Aiden L. answered • 11/10/20
Mathematics Tutor Specializing in Algebra and Calculus
This question is entirely conceptual and requires you to understand the relationship of enclosure with 2 shapes, properties of integration, and how to find critical points.
First of all, we must understand the question. It helps to visualize what the enclosure might look like and where it takes place on the cardioid and circle. You can use some graphing calculator to help you visualize if you need. I'd recommend desmos.com. The integration is dependent on the difference in r so therefore the enclosure is the difference between them. What that tells us is that we need to set the r's to be equal to one another. 4+4cosθ = 6 or if we simplify this, arccos(1/2) = θ and solve for all applicable theta. These will be our critical points.

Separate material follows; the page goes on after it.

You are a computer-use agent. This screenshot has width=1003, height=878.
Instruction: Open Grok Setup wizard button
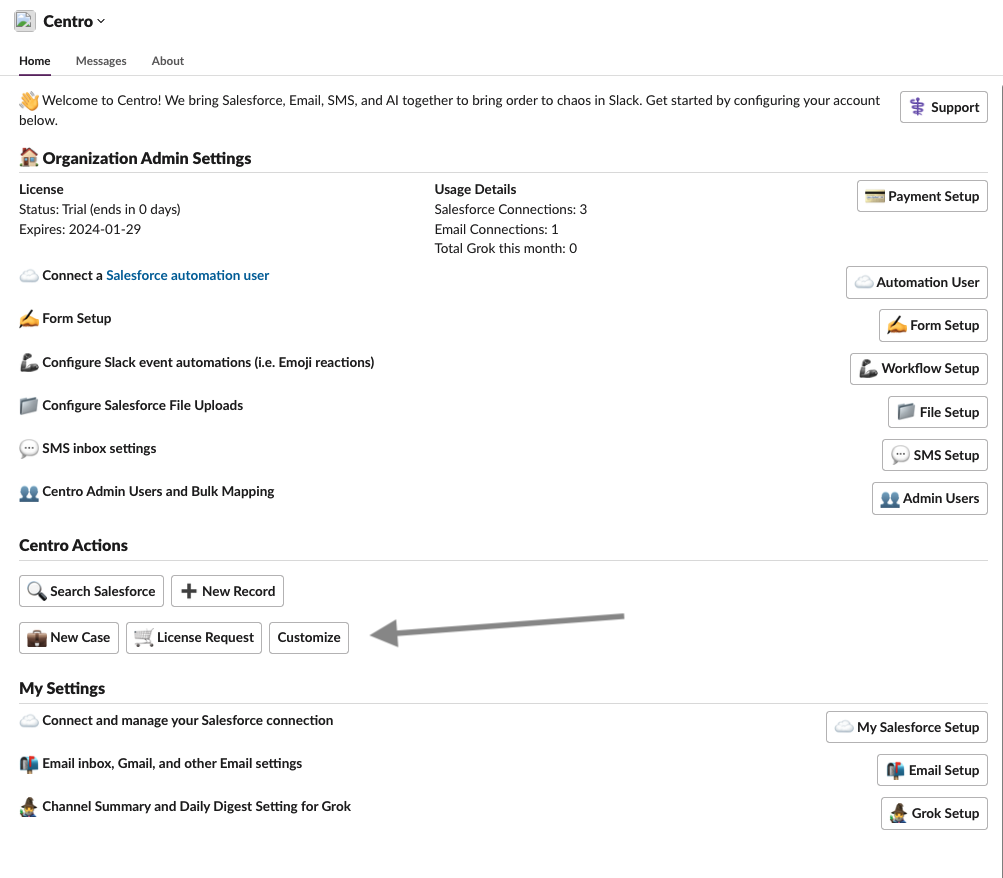point(934,813)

Once you've done this (using your knowledge of the unit circle) we can say that the bounds of integration are from theta A to theta B or theta B to theta A. But we can only know which one it is by re-reading the question. The enclosed region is defined by being outside the circle but within the cardioid. This tells us with a simple inequality that 4+4cosθ > 6 for the entirety of our interval. When you determine this, you can now set up your integral of the area of the cardioid to be
A = 1/2 ∫f(x)2 -g(x)2 dθ where the bounds of integration will end up being in a clockwise manner. If you do it the other way, your Area would appear to be negative but we know that to be impossible so it would cause no issues.
All areas of regions bounded by a polar curve have the 1/2 out in front due to the nature of finding the area of a polar sector.
Once you have found the proper integral set up, consider that the area of a semicircle is exactly half of that of a full circle. Thus, we could rewrite the integral to be multiplied by 2 but integrated over half of the area we were determining before because those corresponding regions are symmetrical.
The answer should include two of the provided integral options.